__EXERCISE GOAL__: The records below must be reproduced in full and without error.

__TASK MATERIAL__:
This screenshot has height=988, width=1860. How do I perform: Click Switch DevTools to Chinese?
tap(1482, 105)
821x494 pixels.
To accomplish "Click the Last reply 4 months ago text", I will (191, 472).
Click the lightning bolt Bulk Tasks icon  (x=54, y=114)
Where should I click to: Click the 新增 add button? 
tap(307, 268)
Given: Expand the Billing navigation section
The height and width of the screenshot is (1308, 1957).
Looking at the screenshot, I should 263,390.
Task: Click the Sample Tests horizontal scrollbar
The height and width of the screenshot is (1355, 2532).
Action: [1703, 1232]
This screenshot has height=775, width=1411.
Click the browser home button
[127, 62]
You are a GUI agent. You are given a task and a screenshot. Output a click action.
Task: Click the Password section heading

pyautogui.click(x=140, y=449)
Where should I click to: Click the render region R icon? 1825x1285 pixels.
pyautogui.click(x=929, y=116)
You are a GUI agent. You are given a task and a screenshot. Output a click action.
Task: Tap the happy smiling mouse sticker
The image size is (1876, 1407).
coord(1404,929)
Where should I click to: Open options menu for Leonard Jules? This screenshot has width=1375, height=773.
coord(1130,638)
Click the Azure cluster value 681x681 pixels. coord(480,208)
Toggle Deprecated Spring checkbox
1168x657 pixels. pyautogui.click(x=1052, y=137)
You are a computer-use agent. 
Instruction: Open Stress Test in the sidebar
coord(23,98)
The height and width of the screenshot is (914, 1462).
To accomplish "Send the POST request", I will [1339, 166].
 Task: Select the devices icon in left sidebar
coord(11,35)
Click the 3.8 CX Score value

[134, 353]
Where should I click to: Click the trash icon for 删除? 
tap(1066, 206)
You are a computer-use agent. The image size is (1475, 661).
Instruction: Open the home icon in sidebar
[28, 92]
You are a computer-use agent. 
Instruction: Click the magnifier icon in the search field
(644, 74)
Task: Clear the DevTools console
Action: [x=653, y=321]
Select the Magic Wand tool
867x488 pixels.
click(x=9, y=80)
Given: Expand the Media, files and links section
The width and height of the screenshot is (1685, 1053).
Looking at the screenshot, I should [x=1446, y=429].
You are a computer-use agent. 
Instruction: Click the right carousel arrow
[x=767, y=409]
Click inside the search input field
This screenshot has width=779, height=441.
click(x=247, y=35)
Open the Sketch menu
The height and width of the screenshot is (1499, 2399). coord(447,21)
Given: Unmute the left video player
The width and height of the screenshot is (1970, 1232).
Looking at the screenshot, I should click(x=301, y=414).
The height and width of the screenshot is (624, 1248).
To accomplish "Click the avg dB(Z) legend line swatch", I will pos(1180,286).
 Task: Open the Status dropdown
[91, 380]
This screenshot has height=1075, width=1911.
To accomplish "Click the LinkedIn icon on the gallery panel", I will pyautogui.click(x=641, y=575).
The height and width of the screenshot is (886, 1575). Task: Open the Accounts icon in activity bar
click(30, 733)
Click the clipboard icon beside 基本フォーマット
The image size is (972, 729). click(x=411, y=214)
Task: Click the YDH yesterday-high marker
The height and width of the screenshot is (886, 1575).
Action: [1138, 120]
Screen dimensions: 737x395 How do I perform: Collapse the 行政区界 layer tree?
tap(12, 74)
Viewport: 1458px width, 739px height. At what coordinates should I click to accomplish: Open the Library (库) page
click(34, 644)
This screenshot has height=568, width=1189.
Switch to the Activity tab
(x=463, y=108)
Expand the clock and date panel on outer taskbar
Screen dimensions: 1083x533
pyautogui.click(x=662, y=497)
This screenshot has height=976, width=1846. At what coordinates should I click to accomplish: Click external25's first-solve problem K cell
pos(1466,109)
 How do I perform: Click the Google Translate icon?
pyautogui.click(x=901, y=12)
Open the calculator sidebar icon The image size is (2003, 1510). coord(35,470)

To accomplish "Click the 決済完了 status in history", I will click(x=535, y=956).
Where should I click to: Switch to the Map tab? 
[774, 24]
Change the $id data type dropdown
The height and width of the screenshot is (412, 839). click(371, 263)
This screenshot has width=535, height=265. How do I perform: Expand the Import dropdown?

__REPLY TO THE EXERCISE__:
This screenshot has height=988, width=1860. How do I perform: Click Switch DevTools to Chinese?
tap(1482, 105)
821x494 pixels.
To accomplish "Click the Last reply 4 months ago text", I will (191, 472).
Click the lightning bolt Bulk Tasks icon  (x=54, y=114)
Where should I click to: Click the 新增 add button? 
tap(307, 268)
Given: Expand the Billing navigation section
The height and width of the screenshot is (1308, 1957).
Looking at the screenshot, I should 263,390.
Task: Click the Sample Tests horizontal scrollbar
The height and width of the screenshot is (1355, 2532).
Action: [1703, 1232]
This screenshot has height=775, width=1411.
Click the browser home button
[127, 62]
You are a GUI agent. You are given a task and a screenshot. Output a click action.
Task: Click the Password section heading

pyautogui.click(x=140, y=449)
Where should I click to: Click the render region R icon? 1825x1285 pixels.
pyautogui.click(x=929, y=116)
You are a GUI agent. You are given a task and a screenshot. Output a click action.
Task: Tap the happy smiling mouse sticker
The image size is (1876, 1407).
coord(1404,929)
Where should I click to: Open options menu for Leonard Jules? This screenshot has width=1375, height=773.
coord(1130,638)
Click the Azure cluster value 681x681 pixels. coord(480,208)
Toggle Deprecated Spring checkbox
1168x657 pixels. pyautogui.click(x=1052, y=137)
You are a computer-use agent. 
Instruction: Open Stress Test in the sidebar
coord(23,98)
The height and width of the screenshot is (914, 1462).
To accomplish "Send the POST request", I will [1339, 166].
 Task: Select the devices icon in left sidebar
coord(11,35)
Click the 3.8 CX Score value

[134, 353]
Where should I click to: Click the trash icon for 删除? 
tap(1066, 206)
You are a computer-use agent. The image size is (1475, 661).
Instruction: Open the home icon in sidebar
[28, 92]
You are a computer-use agent. 
Instruction: Click the magnifier icon in the search field
(644, 74)
Task: Clear the DevTools console
Action: [x=653, y=321]
Select the Magic Wand tool
867x488 pixels.
click(x=9, y=80)
Given: Expand the Media, files and links section
The width and height of the screenshot is (1685, 1053).
Looking at the screenshot, I should [x=1446, y=429].
You are a computer-use agent. 
Instruction: Click the right carousel arrow
[x=767, y=409]
Click inside the search input field
This screenshot has width=779, height=441.
click(x=247, y=35)
Open the Sketch menu
The height and width of the screenshot is (1499, 2399). coord(447,21)
Given: Unmute the left video player
The width and height of the screenshot is (1970, 1232).
Looking at the screenshot, I should click(x=301, y=414).
The height and width of the screenshot is (624, 1248).
To accomplish "Click the avg dB(Z) legend line swatch", I will pos(1180,286).
 Task: Open the Status dropdown
[91, 380]
This screenshot has height=1075, width=1911.
To accomplish "Click the LinkedIn icon on the gallery panel", I will pyautogui.click(x=641, y=575).
The height and width of the screenshot is (886, 1575). Task: Open the Accounts icon in activity bar
click(30, 733)
Click the clipboard icon beside 基本フォーマット
The image size is (972, 729). click(x=411, y=214)
Task: Click the YDH yesterday-high marker
The height and width of the screenshot is (886, 1575).
Action: [1138, 120]
Screen dimensions: 737x395 How do I perform: Collapse the 行政区界 layer tree?
tap(12, 74)
Viewport: 1458px width, 739px height. At what coordinates should I click to accomplish: Open the Library (库) page
click(34, 644)
This screenshot has height=568, width=1189.
Switch to the Activity tab
(x=463, y=108)
Expand the clock and date panel on outer taskbar
Screen dimensions: 1083x533
pyautogui.click(x=662, y=497)
This screenshot has height=976, width=1846. At what coordinates should I click to accomplish: Click external25's first-solve problem K cell
pos(1466,109)
 How do I perform: Click the Google Translate icon?
pyautogui.click(x=901, y=12)
Open the calculator sidebar icon The image size is (2003, 1510). coord(35,470)

To accomplish "Click the 決済完了 status in history", I will click(x=535, y=956).
Where should I click to: Switch to the Map tab? 
[774, 24]
Change the $id data type dropdown
The height and width of the screenshot is (412, 839). click(371, 263)
This screenshot has width=535, height=265. How do I perform: Expand the Import dropdown?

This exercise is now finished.